AWS Glacier is Amazon’s secure, durable, and extremely low-cost cloud storage service for data archiving and long-term backup. It’s durability is 99.999999999% and with a price starting at $0.004 per GB per month, it’s suitable to store large amounts of data for a longer period.
You will access Glacier most of the times through the API that’s implemented in an existing backup/archiving tool. Glacier management options in the AWS Console/GUI are pretty limited, and actually reduced to creating/deleting vaults, settings permissions, notifications and tags.
When I tried to delete a vault that wasn’t used anymore I ran in the following error: “Error deleting vault. Vault not empty or recently written to: arn:aws:glacier:eu-central-1:XYZ:VAULT01”.
Apparently this vault was not empty and still some archives (files) exist in the vault. It’s quite obvious I had to delete these archives, but if the original backup/archive solution isn’t connected anymore to the vault you will have a challenge.
You have four options if you want to delete (an) archive(s) from a vault:
- Deleting an Archive in Amazon Glacier Using the AWS SDK for Java
- Deleting an Archive in Amazon Glacier Using the AWS SDK for .NET
- Deleting an Archive Using the REST API
- Deleting an Archive in Amazon Glacier Using the AWS Glacier Command Line Interface (CLI).
Option 1, 2 and 3 are used in your backup/archiving application. You can use Freeze as a Glacier browser and use this solution to delete archives from Glacier.
In this article I will show you how to delete archives through the CLI (which is not very intuitive).
Installing the AWS CLI
Before you can the AWS CLI you have to install it. Things depend a bit on which OS you’re running, for MacOS the steps are:
- Download and install python 3.6
- Download and install pip
$ curl -O https://bootstrap.pypa.io/get-pip.py $ python3 get-pip.py --user
- Install awscli
$ pip3 install awscli --upgrade --user
- Add the AWS command to your path
You can use the AWS CLI by simply typing aws in the terminal/command line. First step is to configure a connection to AWS for the CLI. Create a new programmatic access user for this, and make a note of the access key ID and secret access key. Now run:
aws configure
Using the Glacier AWS CLI
After you’ve completed the previous steps, let’s start with the Glacier stuff. First do an inventory retrieval to get more info on what’s on Glacier.

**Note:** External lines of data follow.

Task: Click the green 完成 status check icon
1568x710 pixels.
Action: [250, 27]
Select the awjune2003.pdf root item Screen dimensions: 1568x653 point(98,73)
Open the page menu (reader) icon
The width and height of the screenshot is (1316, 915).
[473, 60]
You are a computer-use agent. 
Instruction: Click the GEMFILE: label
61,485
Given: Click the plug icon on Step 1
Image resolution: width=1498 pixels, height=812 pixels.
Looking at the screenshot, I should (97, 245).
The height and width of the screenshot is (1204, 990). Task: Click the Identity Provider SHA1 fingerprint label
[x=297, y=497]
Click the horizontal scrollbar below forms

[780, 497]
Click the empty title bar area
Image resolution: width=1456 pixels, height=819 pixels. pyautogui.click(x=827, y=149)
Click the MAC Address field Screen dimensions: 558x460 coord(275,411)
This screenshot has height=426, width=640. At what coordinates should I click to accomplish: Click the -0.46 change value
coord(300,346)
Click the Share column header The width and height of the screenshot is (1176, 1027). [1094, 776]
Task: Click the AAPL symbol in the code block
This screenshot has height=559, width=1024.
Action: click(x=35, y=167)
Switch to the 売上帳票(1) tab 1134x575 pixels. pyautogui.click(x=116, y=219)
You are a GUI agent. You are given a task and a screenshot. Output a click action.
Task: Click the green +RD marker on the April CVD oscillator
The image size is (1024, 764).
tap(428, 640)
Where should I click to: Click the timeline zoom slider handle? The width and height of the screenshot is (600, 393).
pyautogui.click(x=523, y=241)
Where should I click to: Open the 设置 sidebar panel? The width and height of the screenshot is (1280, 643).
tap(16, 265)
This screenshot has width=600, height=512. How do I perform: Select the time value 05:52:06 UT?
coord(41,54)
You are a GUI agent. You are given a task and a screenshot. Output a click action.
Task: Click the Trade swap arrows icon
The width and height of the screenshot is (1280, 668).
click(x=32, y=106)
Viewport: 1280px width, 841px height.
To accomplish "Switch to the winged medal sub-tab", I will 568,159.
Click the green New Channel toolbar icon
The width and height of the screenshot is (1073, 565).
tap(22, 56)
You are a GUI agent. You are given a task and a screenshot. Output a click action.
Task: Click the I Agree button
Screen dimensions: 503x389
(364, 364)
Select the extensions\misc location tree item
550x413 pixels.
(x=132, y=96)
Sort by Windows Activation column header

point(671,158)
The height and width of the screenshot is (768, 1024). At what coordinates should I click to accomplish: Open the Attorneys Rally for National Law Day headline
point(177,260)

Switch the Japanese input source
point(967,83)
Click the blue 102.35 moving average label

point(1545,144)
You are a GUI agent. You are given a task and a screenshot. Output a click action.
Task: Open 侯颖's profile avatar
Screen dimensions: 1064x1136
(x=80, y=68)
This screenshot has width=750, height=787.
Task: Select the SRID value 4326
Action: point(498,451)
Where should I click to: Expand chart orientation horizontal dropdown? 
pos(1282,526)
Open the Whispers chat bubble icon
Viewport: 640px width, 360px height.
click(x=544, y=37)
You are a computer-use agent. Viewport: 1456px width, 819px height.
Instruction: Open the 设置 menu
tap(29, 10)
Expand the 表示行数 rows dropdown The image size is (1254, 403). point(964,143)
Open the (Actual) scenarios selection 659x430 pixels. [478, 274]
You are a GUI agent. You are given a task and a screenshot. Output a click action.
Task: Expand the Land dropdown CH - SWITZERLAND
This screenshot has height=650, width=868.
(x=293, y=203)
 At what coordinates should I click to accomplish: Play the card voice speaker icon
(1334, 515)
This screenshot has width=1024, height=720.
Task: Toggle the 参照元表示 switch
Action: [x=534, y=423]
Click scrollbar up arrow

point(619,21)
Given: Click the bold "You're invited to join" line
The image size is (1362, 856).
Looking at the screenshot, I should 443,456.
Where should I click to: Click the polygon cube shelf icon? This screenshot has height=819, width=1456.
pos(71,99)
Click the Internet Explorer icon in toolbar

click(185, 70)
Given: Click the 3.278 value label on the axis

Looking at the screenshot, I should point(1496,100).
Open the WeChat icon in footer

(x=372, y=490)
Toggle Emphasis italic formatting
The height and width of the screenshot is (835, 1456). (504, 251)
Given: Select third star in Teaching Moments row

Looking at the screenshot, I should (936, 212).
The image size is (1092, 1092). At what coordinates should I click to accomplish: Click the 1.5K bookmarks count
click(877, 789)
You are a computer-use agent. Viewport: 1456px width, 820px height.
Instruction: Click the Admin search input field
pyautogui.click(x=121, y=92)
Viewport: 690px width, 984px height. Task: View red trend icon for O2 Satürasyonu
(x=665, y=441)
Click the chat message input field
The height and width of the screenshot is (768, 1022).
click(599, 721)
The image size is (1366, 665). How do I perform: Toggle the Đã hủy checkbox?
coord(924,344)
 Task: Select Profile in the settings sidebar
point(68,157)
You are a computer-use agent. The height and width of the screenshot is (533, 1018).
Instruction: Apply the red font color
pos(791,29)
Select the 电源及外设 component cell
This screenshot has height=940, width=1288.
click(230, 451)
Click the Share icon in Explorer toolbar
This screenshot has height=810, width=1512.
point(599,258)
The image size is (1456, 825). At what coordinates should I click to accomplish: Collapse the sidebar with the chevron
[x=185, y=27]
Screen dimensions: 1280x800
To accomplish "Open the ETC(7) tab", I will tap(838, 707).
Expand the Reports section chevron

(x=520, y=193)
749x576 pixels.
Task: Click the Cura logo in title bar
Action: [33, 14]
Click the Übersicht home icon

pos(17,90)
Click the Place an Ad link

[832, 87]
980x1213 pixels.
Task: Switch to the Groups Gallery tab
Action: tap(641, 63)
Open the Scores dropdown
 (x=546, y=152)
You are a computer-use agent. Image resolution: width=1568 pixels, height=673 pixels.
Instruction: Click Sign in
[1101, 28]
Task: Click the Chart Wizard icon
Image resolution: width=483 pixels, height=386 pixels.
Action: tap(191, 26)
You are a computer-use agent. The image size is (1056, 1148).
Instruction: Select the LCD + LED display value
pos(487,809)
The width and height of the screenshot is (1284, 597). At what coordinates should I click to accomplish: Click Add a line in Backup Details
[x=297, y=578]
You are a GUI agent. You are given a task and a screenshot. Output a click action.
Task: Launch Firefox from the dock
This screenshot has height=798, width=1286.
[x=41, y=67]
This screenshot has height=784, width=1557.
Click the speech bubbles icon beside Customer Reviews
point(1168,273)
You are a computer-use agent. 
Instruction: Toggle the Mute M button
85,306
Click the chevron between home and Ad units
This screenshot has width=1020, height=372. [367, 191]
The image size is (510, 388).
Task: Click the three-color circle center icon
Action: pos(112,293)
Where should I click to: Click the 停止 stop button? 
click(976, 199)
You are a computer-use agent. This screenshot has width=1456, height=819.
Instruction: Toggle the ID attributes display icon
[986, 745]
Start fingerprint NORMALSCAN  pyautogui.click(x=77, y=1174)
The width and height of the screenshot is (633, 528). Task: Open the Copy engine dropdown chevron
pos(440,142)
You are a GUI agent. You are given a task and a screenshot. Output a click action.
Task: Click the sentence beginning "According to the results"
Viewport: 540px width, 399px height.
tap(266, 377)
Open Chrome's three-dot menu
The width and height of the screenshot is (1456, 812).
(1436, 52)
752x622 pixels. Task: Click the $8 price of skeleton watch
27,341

aws glacier initiate-job --account-id - --vault-name VAULT01 --job-parameters '{"Type": "inventory-retrieval"}'
This command will return a location and jobId variable. It can take a couple of hours before the command completes, this has to do with how Glacier works. Check the progress of the command with:
aws glacier list-jobs --account-id - --vault-name VAULT01
You will get info on the progress in JSON format:
{ "JobList": [ { "JobId": "akjhihgkh89MBNKHJKW92aLKJYXtNQCQRBI8nERD-7QR4FhVlMYgyqlsczhnXJC", "Action": "InventoryRetrieval", "VaultARN": "arn:aws:glacier:eu-central-1:123467890:vaults/VAULT01", "CreationDate": "2018-02-18T14:44:26.339Z", "Completed": false, "StatusCode": "InProgress", "InventoryRetrievalParameters": { "Format": "JSON" } } ] }
Wait until the StatusCode changes to “Completed”, now it’s time to retrieve the output of the command:
aws glacier get-job-output --account-id - --vault-name VAULT01 --job-id XYZ123 output.json
The output.json contains a list of all the archives (files) that are in your Glacier vault. You can use your favourite text editor to view and analyse the file, for example Textwrangler in combination with a JSON text filter.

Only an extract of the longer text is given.